Similarly to Scott F, I find myself taking a total of 500mg of cipro / day for months at a time.

I would also like to try the intense dose of probiotics, but given the availability where I live, will probably hold off while.

After doing a little research, I consider myself to have something called "irritable pouch syndrome," as opposed to pouchitis - but who knows :,)
Let me just add that the scope pics of my pouchitis looked about the same 1995-2010. The severe deterioration occurred 2010-2012, when my dietary habits got out of hand. My pouch was improved in 2013 and I expect by 2014, with my continued regimen, I will be back to where I was in 2010 - "simmering" pouchitis, but nothing as serious as the pic shown above.
It's probably better to think of pouchitis as a bacterial imbalance that results in inflammation of the pouch, rather than an "infection." In any case, a variety of antibiotics seem to get it under control promptly. Some folks are also helped by probiotics such as VSL #3, mainly to prevent rather than treat pouchitis. Symptoms vary, but it's common for people to report some urgency and accidents (day and/or night). A pouchoscopy can show signs of inflammation, but may not correspond precisely to symptom severity.

A well-functioning pouch is wonderful, at least compared with a diseased colon. An inflamed pouch is much less wonderful. Many docs will try antibiotics (usually Flagyl or Cipro) without a pouchoscopy just to see if it works.

Pouchitis often shows up as a one-time or occasional event, like an infection, and a short course of antibiotics clears it up completely. Some folks have symptoms that reappear as soon as antibiotics are stopped (antibiotic-dependent pouchitis). Some physicians rotate antibiotics every couple of weeks, while others stretch successful treatments out much longer.

Finally, there is a school of thought that diet may play an important role. The most common recommendations are low carb diets, or a low "FODMAP" diet.

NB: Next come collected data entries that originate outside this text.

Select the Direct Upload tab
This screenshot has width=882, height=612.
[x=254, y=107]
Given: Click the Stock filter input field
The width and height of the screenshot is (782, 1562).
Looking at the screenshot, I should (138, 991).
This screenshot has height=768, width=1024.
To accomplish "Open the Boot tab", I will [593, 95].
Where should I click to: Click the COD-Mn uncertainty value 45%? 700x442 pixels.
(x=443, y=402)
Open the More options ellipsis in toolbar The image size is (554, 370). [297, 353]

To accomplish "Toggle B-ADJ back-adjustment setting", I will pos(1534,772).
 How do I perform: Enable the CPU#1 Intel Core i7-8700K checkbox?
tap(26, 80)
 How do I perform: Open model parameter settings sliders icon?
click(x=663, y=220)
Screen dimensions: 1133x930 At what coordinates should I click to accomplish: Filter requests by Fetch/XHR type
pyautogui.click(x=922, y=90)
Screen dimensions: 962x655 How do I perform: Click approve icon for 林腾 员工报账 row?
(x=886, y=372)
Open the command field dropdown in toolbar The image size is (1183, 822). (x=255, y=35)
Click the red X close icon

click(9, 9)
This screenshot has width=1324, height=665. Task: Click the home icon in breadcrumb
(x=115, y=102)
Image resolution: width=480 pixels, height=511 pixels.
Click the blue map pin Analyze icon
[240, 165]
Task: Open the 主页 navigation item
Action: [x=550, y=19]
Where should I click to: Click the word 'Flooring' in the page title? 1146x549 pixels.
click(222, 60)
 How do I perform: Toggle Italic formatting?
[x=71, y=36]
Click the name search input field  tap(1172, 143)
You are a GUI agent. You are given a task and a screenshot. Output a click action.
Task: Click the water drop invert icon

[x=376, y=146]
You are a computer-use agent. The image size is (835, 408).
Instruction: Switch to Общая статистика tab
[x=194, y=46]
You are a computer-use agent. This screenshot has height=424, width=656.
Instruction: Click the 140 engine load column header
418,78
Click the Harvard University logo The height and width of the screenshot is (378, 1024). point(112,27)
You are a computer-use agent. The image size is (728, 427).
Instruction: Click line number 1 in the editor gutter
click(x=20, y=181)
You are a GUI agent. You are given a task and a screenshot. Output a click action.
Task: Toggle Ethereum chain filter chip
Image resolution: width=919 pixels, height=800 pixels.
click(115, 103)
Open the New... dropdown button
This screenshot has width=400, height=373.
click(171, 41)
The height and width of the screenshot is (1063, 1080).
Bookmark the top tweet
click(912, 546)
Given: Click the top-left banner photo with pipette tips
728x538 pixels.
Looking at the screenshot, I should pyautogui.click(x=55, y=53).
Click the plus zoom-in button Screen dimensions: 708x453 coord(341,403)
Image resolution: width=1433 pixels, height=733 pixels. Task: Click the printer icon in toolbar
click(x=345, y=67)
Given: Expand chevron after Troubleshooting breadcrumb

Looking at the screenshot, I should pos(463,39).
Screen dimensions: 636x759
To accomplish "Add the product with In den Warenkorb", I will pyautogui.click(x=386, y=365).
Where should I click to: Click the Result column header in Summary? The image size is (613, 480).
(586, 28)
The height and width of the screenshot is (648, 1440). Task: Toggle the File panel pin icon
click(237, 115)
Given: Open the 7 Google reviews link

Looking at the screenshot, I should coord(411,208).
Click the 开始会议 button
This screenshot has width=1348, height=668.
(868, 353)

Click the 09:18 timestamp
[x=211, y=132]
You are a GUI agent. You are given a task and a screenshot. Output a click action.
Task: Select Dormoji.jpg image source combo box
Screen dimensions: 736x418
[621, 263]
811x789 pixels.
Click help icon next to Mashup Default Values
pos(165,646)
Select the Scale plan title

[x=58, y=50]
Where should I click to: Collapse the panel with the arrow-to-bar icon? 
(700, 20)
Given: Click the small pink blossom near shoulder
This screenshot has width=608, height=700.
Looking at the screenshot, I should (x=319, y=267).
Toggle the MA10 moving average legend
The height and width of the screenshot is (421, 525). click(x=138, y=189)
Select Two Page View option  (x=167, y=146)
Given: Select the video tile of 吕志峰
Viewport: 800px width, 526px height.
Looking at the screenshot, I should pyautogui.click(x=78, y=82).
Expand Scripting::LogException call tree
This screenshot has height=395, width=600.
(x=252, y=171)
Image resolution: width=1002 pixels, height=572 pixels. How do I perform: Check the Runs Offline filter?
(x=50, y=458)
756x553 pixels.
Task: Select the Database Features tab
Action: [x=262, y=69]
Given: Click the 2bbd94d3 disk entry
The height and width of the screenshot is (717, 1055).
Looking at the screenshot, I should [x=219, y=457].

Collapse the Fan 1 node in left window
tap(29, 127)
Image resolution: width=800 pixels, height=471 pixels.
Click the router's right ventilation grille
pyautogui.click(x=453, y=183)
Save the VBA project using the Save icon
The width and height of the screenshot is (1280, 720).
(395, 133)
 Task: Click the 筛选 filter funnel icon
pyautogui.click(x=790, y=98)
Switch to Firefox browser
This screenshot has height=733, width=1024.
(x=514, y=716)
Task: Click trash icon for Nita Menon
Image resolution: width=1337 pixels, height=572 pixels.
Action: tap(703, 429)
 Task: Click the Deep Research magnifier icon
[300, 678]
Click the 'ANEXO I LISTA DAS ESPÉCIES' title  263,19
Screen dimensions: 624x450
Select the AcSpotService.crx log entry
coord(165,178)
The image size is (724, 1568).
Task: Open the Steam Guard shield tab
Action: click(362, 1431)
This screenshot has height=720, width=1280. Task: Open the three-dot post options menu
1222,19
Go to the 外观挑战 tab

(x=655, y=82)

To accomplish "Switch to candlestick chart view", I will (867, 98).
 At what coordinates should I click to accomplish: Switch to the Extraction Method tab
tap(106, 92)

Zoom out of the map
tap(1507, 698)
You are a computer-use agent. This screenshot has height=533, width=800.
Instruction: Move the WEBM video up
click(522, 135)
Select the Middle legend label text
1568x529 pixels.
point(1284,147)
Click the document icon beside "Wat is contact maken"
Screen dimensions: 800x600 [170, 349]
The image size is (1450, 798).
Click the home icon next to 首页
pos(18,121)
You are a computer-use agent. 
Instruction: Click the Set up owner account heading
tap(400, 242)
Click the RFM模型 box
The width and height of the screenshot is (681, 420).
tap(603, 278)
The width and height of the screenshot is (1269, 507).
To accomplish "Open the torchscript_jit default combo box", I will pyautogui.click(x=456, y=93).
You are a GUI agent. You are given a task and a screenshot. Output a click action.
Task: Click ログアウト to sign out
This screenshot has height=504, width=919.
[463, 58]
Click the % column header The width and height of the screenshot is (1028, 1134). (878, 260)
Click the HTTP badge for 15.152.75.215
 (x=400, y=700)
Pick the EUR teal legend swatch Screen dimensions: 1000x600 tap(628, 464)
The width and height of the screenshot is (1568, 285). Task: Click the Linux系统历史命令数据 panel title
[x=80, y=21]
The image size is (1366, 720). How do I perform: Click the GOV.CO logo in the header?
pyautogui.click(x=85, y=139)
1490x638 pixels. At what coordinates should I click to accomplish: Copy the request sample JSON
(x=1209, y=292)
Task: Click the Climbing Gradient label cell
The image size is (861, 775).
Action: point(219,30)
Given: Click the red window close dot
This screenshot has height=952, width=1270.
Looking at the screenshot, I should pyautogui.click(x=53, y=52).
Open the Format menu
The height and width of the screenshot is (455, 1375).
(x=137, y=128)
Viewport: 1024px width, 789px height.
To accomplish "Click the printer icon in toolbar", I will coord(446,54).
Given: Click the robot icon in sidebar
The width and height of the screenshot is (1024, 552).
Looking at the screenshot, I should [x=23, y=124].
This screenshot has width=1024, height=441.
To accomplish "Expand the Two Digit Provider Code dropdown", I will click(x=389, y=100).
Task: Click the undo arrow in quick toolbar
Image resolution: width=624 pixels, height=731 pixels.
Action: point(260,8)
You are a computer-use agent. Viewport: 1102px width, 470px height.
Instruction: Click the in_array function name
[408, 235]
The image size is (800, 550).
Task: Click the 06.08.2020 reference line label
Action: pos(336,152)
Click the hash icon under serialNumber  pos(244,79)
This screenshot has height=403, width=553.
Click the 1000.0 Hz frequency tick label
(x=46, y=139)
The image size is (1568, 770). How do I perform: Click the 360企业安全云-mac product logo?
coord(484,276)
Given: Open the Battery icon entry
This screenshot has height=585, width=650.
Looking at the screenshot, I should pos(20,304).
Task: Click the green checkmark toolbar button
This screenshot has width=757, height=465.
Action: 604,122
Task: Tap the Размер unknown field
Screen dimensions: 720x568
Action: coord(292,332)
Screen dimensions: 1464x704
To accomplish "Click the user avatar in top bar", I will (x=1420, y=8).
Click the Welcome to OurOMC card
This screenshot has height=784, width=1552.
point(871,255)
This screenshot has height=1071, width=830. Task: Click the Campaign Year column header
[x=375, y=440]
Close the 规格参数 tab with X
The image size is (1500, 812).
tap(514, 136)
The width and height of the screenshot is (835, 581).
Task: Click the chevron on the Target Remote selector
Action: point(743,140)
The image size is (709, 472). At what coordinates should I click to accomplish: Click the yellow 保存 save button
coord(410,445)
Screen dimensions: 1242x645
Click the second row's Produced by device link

I was on Cipro for a couple of years, and just switched to Xifaxan a couple of days ago when the effectiveness of Cipro began to weaken. My fingers are crossed.
No, it is not necessarily an infection (but it can be, such as those caused by C. difficile or cytomegalovirus). It is more of an IBD sort of thing, since it rarely occurs in those without IBD. Antibiotics work because the inflammation is from an autoimmune response to the presence of too much bacteria of certain types. At least that is the theory. People with IBD tend to be underpopulated with the "good" probiotic bacteria, and that is what is behind the theory of using probiotics to sustain remission or prevent pouchitis.

Jan Smiler
Personally, I've been remiss in keeping up my VSL#3 use. During the long period of no insurance before disability was approved, I was burning through my 401k like mad, so I trimmed down on anything I could, and VSL got the axe.

I've been taking it more of late, but not consistently. That probably defeats the purpose.

I must resolve to make it a priority.



.
I'm not on here much these days because since I started taking psyllium fiber over a year ago, I stopped getting pouchitis regularly. I take it loose and mixed with water about three times per day. I like to get on here once in a while and let people know that this worked for me because I heard about it on this forum and want to pay it forward. The tricky part about all this is that there is no one "fix" for everyone. I just feel compelled to share mine in case it might help someone. Also, if I do have a minor pouchitis flare up I do take VSL#3 and pound the fiber like 5- 10 times per day and that takes care of it. It rarely happens Good luck.